- Theatrical poster
- Directed by: Fintan Connolly
- Written by: Fintan Connolly Fiona Bergin
- Produced by: Fiona Bergin
- Starring: Ella Connolly Renee Weldon David Wilmot Joshua Brown Des Fitzgerald Lauren Stone Gerard Mannix Flynn Vincent McCabe Eliot
- Cinematography: Owen McPolin
- Edited by: Guy Montgomery Mairead McIvor
- Music by: Stephen Rennicks
- Production company: Fubar Films with the participation of Bord Scannán na hÉireann / the Irish Film Board in association with RTÉ
- Release date: 28 May 2012;
- Running time: 60 minutes
- Country: Ireland
- Language: English

= Eliot & Me =

2012 film by Fintan Connolly

Eliot & Me is a 2012 Irish drama film. The plot follows the adventures of a young girl trying to find her dog in Dublin. The film is directed by Fintan Connolly and features his then 10-year-old daughter Ella Connolly in the lead role.

== Plot ==
Dublin. The present. Ten-year-old Lucy struggles to come to terms with her parents' separation. She adopts a dog, Eliot, from the local dog shelter. It is love at first sight and her life starts to improve. But tragedy strikes when Eliot goes missing and Lucy undertakes a dangerous journey to find him.

== Tagline ==

Sometimes it's hard to find what you're looking for

== Cast ==
- Ella Connolly as Lucy
- Renée Weldon as Mother
- David Wilmot as Tom
- Joshua Brown as Ben
- Des Fitzgerald as Window Cleaner
- Lauren Stone as Cathy
- Gerard Mannix Flynn as Garda
- Vincent McCabe as DSPCA
- Eliot as Eliot the dog

== Production ==
Connolly developed and co-wrote the script for Eliot & Me with producer Fiona Bergin. "It was a bit of a family affair', says Connolly "we shot at weekends and school holidays, whenever Ella was free. We cast actors we'd worked with before, like Renée Weldon, David Wilmot and Mannix Flynn. It was a real labour of love. We filmed all over the city, but mainly in Kilmainham.”

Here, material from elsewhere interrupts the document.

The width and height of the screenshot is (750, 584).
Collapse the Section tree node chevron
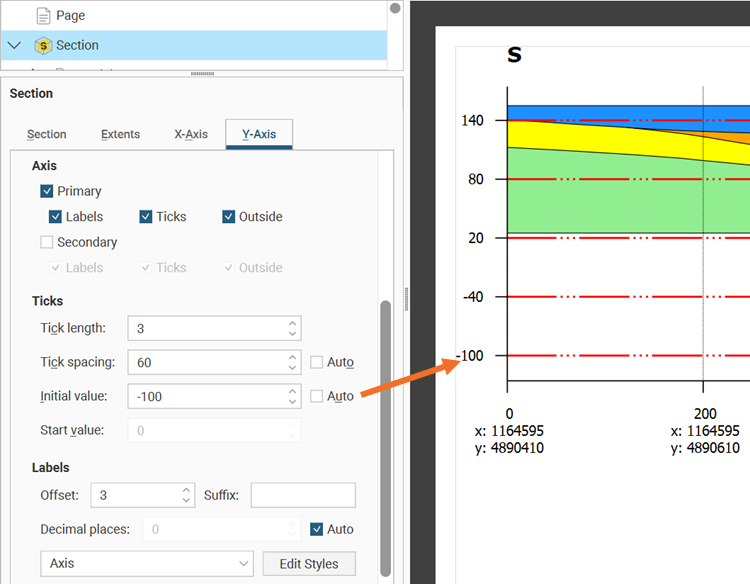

Describing working with his daughter Ella he said: “After playing a spooky kid in Hammer horror Wake Wood, she wanted to be in a film she could watch. Having worked on that film which was shot in winter and involved prosthetics and special effects, this was relatively straightforward, She dug deep to play this little girl and to give her a vulnerability and strength in keeping with the story. She was a joy to work with. She did everything in a couple of takes. And I'm not just saying that because I'm her dad. It was fun.”

Twelve-year-old Ella said about the experience "There is an awful lot of waiting around making films. It's not nearly as glamorous as people think. One of the good things about Eliot & Me was working with my dog. He's completely untrained, he hasn't got a clue, he didn't do anything he was asked. I thought that was hilarious. But he is the best thing in the film."

== Reception ==
Richard Propes described the film as "a warm and gentle family film, featuring a wonderful performance from Ella Connolly and a heart and spirit that will warm dog lovers and family film lovers alike. The film bears an easy comparison to the British made version of Lassie, though that comparison is a tad unfair as Eliot & Me is a delight all its own. Its warm heart and winning spirit will likely breeze through your mind for days after watching the young Connolly and this adorable Yorkshire Terrier."

== Accolades ==
The film had its world premiere as the opening film at the 52nd Zlín Film Festival in the Czech Republic in May 2012. Subsequently, Eliot & Me was an official selection at the SCHLINGEL International Film Festival in Germany, Cinekid Festival in The Netherlands, Oulu International Children's and Youth Film Festival in Finland and the Olympia International Film Festival for Children and Young People in Greece. In June 2013 Ella Connolly won the Best Actor award at the Dream Fest International Film Festival for Children and Youth in the Romanian town of Slatina. Jury members described Connolly's performance as "very mature and convincing".

==Awards==
In September 2013 Ella Connolly won two awards for 'Eliot & Me' at the 12th China International Children's Film Festival: the International Jury Award for Best Performance by a Child Actress and the Award for the Children’s Favorite Child Performer. Famous Chinese actress Jiang Wenli chaired the international jury and singled out Ms. Connolly's performance as "compelling and authentic, with a naturalness rare in child acting. Her character was very believable". The second award was voted by the children's jury, which was made up of 200 children from local primary and middle schools.